煩悩ラプソディ
第24章 半径3mの幸福論/SA
「…先生、笑い過ぎですって」
「くっくっくっ…ごめんごめん、」
来慣れたこの場所、いつもの丸椅子に腰掛けて話し始めたは良いものの、どうやらこの話は大野先生のツボにハマってしまったらしい。
「は~…ごめん。で?」
「いやだから、相葉が真っ赤になって逆上せちゃって…」
「…ふぅん、それで?」
「…いや笑ってんじゃないですか!ちょっと!」
「あっはは!ちょ、待って…も、ふふふっ」
堪え切れずに吹き出した先生は、眉を下げて腹を押さえながら心底楽しそうに笑っていて。

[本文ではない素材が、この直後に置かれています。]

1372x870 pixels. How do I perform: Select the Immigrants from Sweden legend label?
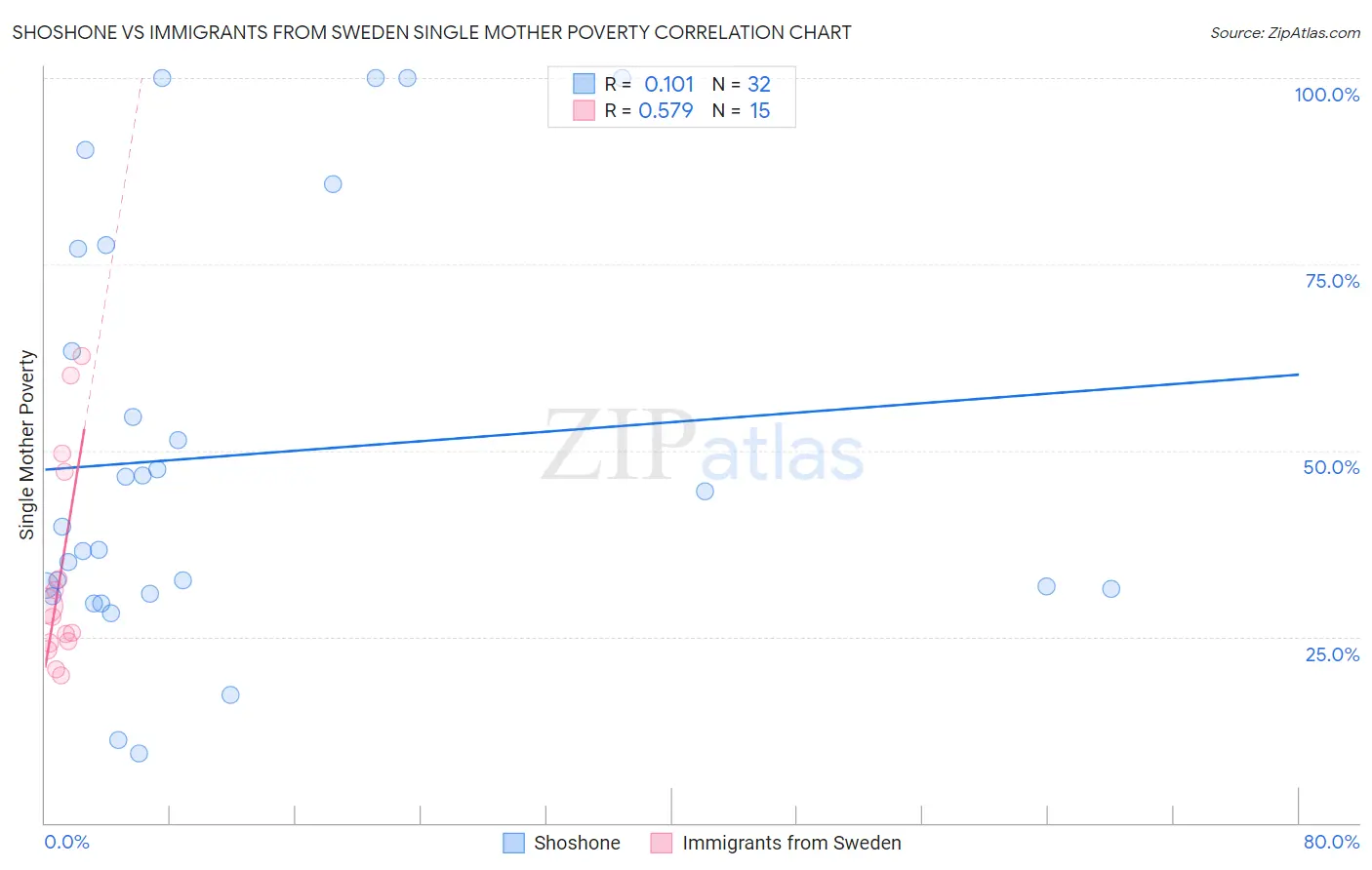click(x=791, y=843)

目尻の涙を拭いつつ、余韻にヘラヘラしている先生を恨めしく見つめる。
ー家族旅行から帰ってきた俺達には、またいつもと変わらない日常がやってきた。
雅紀が倒れたあの夜、俺と雅紀から一時も離れようとしなかった潤とかず。
結局それぞれの布団に潜り込んできて、添い寝状態で寝ることになり。
広い部屋にきれいに敷かれた四組の布団は、端っこの二組は使われることなく朝を迎えた。

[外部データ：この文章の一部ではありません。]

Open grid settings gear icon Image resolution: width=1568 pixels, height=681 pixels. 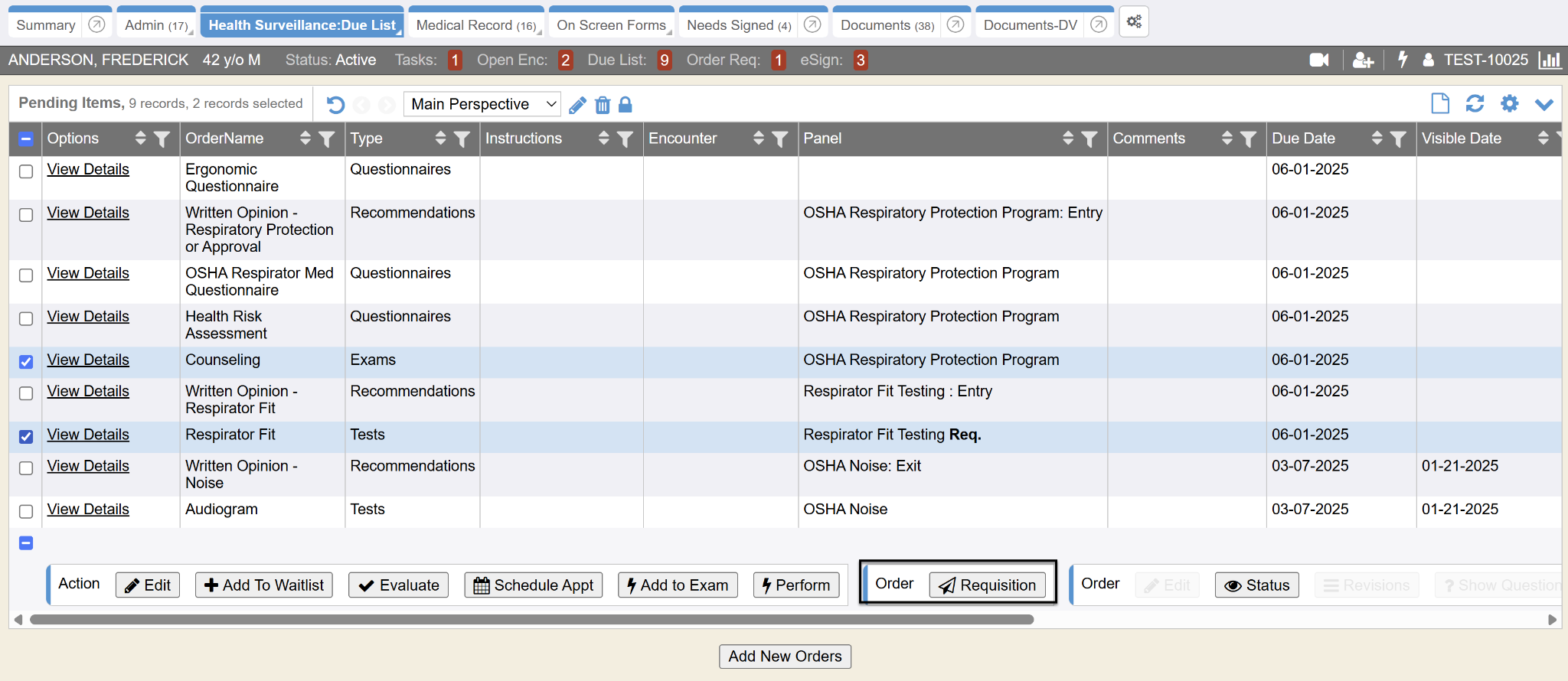1509,103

それからというもの、潤とかずが甘えてくる度合いが大きくなった。
あんな雅紀を目の当たりにしたせいで、いつか俺達がいなくなってしまうんじゃないかという恐怖心を植え付けてしまったようで…。
抱っこや添い寝を頻繁に要求してくるようになり、幼児返りしてしまったような気がしてならない。
そんな子ども達の手前、またあの時のような事件を起こす訳にはいかず。
その前に、潤とかずにがっちりガードされている俺達は、二人きりの時間をほとんど持てていない状況で。
だけど…
今は、これでいいのかもしれない。
あんなことがあって、子ども達にとって俺達の存在がどれ程のものかを思い知らされたから。
あの子達には、俺らしかいない。
俺達は恋人である前に…あの子達の親なんだ。
それがよく分かったし、ちょっと反省というか…頭を冷やす意味でも今はこれでいいと思ってる。
こほん、と咳払いをしてココアを啜る先生は、ようやく落ち着いた様子で。
黒縁眼鏡を曇らせつつも、こちらに焦点を合わせて口を開く。
「うん、それで…どうなったの?あのことは、」
「え?」
「アレだよ、アレ」
『決めたの?』と付け足すと、眼鏡の奥の瞳をいたずらっぽく細めた。